Well, that depends on when/where this function gets called.
This patch introduces the function. Where is the caller?

As of now, if you are calling this in boot-up code, its not racy.
However, there have been attempts to speed up boot times by trying
to online cpus in parallel with the rest of the kernel initialization[1].
In that case, unless your call is an early init call, it can race
with CPU hotplug.

[1]. https://lkml.org/lkml/2012/1/30/647

> 
>>> +out:
>>> +    return ret;
>>> +
>>> +out_unregister:
>>> +    for_each_online_cpu(cpu) {
>>> +        dev =&per_cpu(cpuidle_device, cpu);
>>> +        cpuidle_unregister_device(dev);
>>> +    }
>>> +
>>
>>
>> This could be improved I guess.. What if the registration fails
>> for the first cpu itself? Then looping over entire online cpumask
>> would be a waste of time..
> 
> Certainly in a critical section that would make sense, but for 4,8 or 16
> cpus in an initialization path at boot time... Anyway, I can add what is
> proposed in https://lkml.org/lkml/2012/3/22/143.
> 


What about servers with a lot more CPUs, like say 128 or even more? :-)

Moreover I don't see any downsides to the optimization. So should be good
to add it in any case...
 
Regards,
Srivatsa S. Bhat

> 
>> Here is a discussion on some very similar code:
>> https://lkml.org/lkml/2012/3/22/72
>> https://lkml.org/lkml/2012/3/22/143
>>
>>> +    cpuidle_unregister_driver(drv);
>>> +
>>> +    goto out;
>>> +}
>>> +EXPORT_SYMBOL_GPL(cpuidle_register);
>>> +
>>>   /**
>>>    * cpuidle_unregister_device - unregisters a CPU's idle PM feature
>>>    * @dev: the cpu
>>> diff --git a/include/linux/cpuidle.h b/include/linux/cpuidle.h
>>> index f3ebbba..17e3d33 100644
>>> --- a/include/linux/cpuidle.h
>>> +++ b/include/linux/cpuidle.h
>>> @@ -133,6 +133,7 @@ struct cpuidle_driver {
>>>   #ifdef CONFIG_CPU_IDLE
>>>   extern void disable_cpuidle(void);
>>>   extern int cpuidle_idle_call(void);
>>> +extern int cpuidle_register(struct cpuidle_driver *drv);
>>>   extern int cpuidle_register_driver(struct cpuidle_driver *drv);
>>>   struct cpuidle_driver *cpuidle_get_driver(void);
>>>   extern void cpuidle_unregister_driver(struct cpuidle_driver *drv);
>>> @@ -150,6 +151,8 @@ extern int cpuidle_wrap_enter(struct
>>> cpuidle_device *dev,
>>>   #else
>>>   static inline void disable_cpuidle(void) { }
>>>   static inline int cpuidle_idle_call(void) { return -ENODEV; }
>>> +static inline int cpuidle_register(struct cpuidle_driver *drv)

# [STATED EXERCISE]
Write out the lines of the cpuidle patch discussion above between "Well, that depends" and "its not racy.", inclusive, reproducing every character without change.

# [PROVIDED INFORMATION]
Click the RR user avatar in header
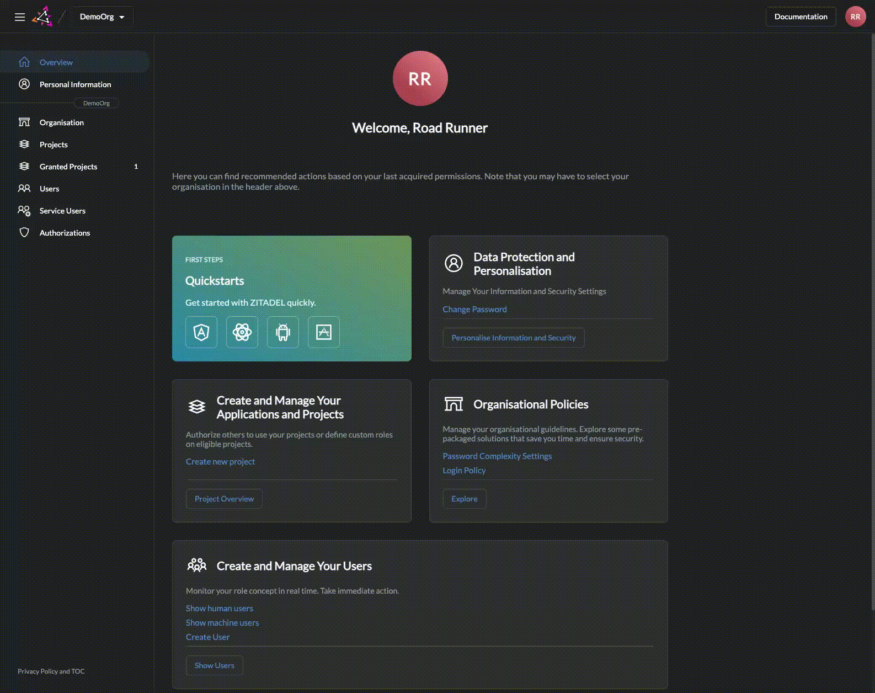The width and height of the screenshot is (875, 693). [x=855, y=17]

* * *

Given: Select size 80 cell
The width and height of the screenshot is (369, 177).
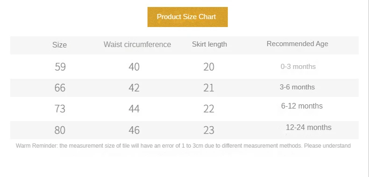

* * *

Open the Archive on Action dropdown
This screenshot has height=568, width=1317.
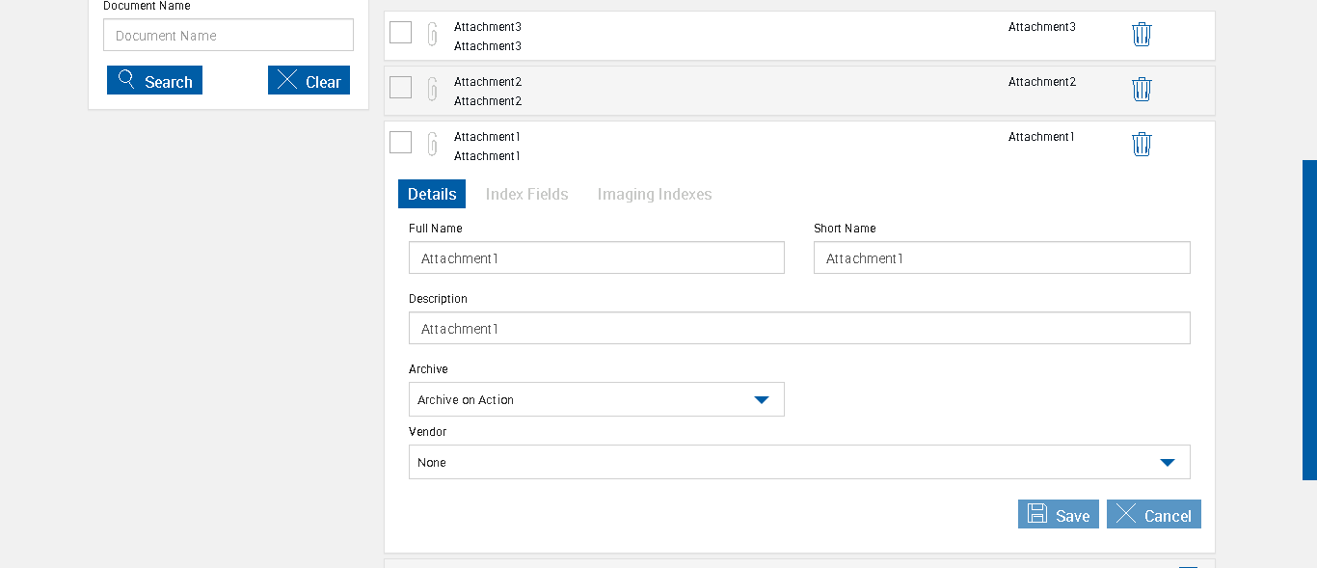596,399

# [COMPLETE RESPONSE]
Well, that depends on when/where this function gets called.
This patch introduces the function. Where is the caller?

As of now, if you are calling this in boot-up code, its not racy.